> _Work instruction_: Once the line containing "This screenshot has height=1176, width=1035." is found in the entries below, restate it and each following line word for word, stopping after the line containing "Open more options".

> _Supplied entries_:
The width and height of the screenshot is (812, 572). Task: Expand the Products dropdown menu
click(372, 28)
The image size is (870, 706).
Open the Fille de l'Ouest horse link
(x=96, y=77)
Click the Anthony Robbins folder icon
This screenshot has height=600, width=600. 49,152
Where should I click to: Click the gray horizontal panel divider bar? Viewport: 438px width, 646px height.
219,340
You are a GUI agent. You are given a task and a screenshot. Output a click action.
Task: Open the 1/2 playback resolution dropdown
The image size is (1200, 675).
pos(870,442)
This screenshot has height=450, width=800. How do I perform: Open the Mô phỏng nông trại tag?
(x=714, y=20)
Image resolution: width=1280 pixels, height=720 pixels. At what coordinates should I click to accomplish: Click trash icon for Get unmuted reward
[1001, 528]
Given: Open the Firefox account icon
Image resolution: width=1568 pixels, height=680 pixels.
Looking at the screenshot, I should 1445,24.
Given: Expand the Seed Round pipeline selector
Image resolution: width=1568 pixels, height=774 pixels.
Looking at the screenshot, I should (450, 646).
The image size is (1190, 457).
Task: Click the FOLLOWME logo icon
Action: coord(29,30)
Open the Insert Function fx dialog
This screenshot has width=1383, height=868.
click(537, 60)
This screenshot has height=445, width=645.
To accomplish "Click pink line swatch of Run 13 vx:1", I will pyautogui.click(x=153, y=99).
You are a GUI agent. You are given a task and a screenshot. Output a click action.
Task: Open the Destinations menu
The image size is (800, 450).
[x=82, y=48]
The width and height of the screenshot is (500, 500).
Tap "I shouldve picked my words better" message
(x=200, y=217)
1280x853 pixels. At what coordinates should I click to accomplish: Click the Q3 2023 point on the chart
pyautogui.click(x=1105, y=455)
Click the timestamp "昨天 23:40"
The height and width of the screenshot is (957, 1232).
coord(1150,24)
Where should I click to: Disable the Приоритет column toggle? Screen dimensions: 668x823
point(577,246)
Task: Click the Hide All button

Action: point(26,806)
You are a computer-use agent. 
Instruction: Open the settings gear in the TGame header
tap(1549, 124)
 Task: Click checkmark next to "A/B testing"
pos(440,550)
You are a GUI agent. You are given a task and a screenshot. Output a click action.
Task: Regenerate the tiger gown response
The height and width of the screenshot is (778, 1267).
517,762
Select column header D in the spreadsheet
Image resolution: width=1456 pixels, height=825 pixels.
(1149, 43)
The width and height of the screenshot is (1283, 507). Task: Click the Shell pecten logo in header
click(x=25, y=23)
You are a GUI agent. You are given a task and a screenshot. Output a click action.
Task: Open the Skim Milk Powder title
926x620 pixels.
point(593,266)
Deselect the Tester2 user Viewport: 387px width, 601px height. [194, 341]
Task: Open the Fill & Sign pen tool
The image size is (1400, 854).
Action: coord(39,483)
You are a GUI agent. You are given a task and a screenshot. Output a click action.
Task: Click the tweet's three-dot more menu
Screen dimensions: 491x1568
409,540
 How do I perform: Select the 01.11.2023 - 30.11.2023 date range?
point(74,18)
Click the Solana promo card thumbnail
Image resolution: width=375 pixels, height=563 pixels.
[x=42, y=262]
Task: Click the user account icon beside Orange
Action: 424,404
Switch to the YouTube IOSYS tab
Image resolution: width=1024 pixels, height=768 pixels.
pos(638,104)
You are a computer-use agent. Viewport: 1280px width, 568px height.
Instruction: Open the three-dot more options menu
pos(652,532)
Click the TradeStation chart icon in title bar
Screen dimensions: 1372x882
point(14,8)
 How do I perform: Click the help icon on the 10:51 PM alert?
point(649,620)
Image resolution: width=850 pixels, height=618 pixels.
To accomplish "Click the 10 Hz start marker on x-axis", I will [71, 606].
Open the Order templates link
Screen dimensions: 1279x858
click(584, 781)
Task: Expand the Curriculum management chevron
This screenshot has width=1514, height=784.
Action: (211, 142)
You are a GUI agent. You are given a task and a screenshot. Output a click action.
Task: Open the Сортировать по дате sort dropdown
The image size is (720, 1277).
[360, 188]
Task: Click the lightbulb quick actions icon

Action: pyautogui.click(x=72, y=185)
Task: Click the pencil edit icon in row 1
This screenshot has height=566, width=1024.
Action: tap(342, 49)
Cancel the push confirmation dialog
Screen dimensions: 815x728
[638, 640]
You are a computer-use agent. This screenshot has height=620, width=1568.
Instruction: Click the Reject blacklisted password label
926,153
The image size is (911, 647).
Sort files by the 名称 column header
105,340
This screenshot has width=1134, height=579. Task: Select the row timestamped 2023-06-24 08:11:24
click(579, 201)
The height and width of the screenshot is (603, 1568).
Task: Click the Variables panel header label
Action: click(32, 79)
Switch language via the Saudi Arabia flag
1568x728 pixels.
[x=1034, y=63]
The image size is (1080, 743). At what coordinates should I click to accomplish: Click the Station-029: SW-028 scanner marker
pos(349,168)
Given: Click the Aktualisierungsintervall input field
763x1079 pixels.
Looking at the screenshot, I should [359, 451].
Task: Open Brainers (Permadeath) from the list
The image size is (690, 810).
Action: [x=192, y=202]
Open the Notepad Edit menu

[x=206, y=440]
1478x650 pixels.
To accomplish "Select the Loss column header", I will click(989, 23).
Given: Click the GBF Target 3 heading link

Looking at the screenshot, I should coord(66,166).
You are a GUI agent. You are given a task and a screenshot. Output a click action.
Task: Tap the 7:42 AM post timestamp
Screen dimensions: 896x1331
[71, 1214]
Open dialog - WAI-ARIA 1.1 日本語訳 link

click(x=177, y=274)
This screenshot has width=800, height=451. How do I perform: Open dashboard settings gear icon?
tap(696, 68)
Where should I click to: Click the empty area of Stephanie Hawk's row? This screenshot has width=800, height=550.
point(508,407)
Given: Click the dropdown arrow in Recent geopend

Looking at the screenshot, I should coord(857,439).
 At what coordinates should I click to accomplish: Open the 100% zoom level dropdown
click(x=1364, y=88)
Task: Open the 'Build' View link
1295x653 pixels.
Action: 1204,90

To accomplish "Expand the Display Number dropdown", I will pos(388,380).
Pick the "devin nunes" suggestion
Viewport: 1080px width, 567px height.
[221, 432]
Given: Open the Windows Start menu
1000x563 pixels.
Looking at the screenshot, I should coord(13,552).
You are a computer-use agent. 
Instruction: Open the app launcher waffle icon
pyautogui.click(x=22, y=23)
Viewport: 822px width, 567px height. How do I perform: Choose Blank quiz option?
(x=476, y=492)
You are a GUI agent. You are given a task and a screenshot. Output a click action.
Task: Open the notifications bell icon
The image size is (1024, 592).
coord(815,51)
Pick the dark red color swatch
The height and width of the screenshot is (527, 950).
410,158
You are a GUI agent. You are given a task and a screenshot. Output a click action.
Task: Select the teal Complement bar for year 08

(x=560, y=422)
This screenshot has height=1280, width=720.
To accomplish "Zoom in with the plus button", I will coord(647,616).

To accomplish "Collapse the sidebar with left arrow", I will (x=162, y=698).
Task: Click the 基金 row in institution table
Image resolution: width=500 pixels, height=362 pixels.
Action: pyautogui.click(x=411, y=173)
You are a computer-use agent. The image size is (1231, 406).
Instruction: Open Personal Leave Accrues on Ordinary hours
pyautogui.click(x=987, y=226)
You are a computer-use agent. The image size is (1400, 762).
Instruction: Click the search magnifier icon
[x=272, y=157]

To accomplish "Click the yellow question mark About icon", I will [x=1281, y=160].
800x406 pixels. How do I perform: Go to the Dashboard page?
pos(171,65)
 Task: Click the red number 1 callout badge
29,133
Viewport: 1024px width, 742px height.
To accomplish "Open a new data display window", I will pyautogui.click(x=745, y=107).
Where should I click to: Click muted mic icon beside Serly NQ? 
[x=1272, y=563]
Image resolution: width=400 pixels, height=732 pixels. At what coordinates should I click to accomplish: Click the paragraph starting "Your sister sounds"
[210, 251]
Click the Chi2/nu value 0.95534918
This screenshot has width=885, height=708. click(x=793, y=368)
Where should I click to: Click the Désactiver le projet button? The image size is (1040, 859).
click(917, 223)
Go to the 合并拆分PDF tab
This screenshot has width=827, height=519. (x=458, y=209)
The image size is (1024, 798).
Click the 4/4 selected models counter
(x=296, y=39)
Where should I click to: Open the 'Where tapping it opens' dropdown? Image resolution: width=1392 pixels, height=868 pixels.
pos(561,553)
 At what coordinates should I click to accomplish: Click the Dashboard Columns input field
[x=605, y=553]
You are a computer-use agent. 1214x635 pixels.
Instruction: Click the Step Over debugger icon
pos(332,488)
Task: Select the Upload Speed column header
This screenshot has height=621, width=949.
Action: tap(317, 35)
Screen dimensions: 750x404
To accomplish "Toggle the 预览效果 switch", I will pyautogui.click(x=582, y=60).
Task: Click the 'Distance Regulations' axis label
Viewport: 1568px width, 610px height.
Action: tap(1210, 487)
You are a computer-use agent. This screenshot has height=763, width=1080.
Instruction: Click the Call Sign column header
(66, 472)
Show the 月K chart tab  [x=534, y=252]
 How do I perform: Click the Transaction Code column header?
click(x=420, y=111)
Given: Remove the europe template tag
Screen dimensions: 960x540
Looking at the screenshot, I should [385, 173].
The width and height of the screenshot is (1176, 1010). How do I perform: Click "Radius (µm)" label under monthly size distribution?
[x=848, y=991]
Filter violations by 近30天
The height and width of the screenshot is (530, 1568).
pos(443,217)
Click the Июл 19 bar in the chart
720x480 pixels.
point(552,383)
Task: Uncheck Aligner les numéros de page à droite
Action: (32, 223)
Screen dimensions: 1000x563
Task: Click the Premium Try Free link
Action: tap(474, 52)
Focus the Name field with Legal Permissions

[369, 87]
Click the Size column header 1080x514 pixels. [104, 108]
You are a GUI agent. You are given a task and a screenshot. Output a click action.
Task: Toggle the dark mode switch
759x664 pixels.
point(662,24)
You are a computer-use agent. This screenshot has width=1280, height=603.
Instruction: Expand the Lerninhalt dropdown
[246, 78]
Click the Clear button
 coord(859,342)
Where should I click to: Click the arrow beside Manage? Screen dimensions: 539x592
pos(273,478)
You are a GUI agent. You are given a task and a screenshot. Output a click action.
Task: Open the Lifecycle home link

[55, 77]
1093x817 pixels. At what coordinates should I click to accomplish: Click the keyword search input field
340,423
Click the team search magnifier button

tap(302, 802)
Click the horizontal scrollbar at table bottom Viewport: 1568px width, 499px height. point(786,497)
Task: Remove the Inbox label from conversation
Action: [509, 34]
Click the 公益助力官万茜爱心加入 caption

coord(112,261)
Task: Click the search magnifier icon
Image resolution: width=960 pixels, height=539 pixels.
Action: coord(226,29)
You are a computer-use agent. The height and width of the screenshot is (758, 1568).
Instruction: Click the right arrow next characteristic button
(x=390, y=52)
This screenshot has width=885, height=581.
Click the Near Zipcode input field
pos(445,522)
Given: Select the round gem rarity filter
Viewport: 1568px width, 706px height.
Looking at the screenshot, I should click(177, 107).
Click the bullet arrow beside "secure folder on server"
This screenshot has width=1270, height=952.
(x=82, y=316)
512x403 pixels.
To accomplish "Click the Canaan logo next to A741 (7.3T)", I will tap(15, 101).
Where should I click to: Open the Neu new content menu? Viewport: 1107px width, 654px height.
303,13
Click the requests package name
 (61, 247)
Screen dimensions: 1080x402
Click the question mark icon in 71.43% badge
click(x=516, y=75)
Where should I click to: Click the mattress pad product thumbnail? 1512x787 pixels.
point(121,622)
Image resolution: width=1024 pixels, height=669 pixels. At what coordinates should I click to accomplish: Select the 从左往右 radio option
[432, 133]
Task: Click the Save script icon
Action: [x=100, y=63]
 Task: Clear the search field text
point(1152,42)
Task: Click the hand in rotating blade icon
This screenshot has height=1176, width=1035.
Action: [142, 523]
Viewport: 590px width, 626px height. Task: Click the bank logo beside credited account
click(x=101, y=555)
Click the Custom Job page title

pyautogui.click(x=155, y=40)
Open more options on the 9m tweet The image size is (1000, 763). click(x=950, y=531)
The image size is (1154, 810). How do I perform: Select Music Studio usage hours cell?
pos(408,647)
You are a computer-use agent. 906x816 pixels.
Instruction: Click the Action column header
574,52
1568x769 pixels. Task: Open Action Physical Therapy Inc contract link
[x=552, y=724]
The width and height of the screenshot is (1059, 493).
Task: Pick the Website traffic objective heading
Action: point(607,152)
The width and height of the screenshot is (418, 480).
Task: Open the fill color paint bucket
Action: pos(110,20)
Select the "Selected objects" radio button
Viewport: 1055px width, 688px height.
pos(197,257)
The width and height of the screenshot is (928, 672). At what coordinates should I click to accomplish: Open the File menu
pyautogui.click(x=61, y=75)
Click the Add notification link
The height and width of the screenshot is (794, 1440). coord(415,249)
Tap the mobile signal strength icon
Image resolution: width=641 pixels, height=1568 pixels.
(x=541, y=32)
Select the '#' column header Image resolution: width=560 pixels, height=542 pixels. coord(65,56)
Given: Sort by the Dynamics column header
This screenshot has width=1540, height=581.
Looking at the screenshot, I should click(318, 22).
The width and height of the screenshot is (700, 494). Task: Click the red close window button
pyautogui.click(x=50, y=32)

> _Result_:
This screenshot has height=1176, width=1035.
Action: [142, 523]
Viewport: 590px width, 626px height. Task: Click the bank logo beside credited account
click(x=101, y=555)
Click the Custom Job page title

pyautogui.click(x=155, y=40)
Open more options on the 9m tweet The image size is (1000, 763). click(x=950, y=531)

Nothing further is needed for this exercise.